Sadie Roberts-Joseph, founder and curator of the Baton Rouge African-American Museum, was murdered two weeks ago. She mentored young people and urged them towards self-sufficiency. She founded the nonprofit Community Against Drugs and Violence, and kept it going for nearly three decades. She hosted vigils for those killed by gun violence. Her museum, according to volunteer Myra Richardson, was her way of sharing black history with the young people of Baton Rouge. Roberts-Joseph was born to sharecroppers. She grew up picking cotton, and she was 75 when she died.
Her alleged killer was a tenant of hers. It was a shock to the community, Myra Richardson said, that somebody who knew her could “have such a disregard for life — especially her life,” But, as her family members said at her vigil, hating her killer isn’t what Roberts-Joseph would have wanted. He was a part of this city. “She cared for the city,” her son said. “She cared for him. She would want forgiveness for him.”
And the way she cared for the city is on full display in her African-American Museum. Located beneath Interstate 10, it’s the only museum dedicated to African-American history in all of Baton Rouge. The museum’s first room holds artifacts from African nations. The wallpaper of the second room is made up of clippings from the Louisiana Civil Rights movement. The third room is filled with paintings of black inventors, and the fourth and final room is filled with pictures of Barack Obama and African-American veterans. Outside the museum, in the parking lot, is a bus installation that commemorates the Civil Rights bus boycotts. Past that, away from the shadow of the interstate, is a patch of cotton. Roberts-Joseph planted it herself.

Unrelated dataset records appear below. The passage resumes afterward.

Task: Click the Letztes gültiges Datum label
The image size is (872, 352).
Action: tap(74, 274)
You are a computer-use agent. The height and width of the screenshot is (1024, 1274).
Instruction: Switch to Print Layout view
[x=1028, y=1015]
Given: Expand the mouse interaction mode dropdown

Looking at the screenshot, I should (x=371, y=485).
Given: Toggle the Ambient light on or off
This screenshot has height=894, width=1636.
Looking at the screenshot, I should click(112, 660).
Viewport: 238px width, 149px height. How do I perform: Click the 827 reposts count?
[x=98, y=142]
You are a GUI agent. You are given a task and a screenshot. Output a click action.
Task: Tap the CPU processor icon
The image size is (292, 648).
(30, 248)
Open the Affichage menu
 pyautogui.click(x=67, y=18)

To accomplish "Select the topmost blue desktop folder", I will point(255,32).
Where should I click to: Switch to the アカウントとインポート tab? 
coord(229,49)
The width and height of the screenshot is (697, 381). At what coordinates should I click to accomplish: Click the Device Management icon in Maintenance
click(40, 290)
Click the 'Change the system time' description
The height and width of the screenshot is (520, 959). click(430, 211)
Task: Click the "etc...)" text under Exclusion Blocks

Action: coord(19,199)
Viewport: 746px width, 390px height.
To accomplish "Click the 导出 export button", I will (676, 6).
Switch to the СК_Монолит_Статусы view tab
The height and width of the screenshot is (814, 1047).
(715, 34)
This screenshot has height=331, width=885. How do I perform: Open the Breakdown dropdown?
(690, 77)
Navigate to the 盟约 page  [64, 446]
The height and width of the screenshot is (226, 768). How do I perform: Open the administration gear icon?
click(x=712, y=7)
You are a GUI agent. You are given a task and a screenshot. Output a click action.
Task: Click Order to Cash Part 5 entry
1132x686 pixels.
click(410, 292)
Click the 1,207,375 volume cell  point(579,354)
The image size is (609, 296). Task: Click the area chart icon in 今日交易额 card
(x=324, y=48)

In 2001, she reached out to the Louisiana House of Representatives and the State Secretary of Education and petitioned for Louisiana public schools to fully cover the injustices still committed against black people. . Her request was denied, and she founded the African-American History Museum in this very same year. This, along with the tours she gave to local school groups, was part of her effort to nurture children into leaders. “She always thought if you don’t know where you come from, you don’t know where you’re going,” her brother said. “Her main goal was to get people to learn their history. And it’s not black history. It’s American history.”
“All my mother ever wanted was for this community to come together. It’s ironic that that happened in death,” said Roberts-Joseph’s daughter. “What she wanted to happen in life came to fruition in death. However, we will see to it that her legacy continues.”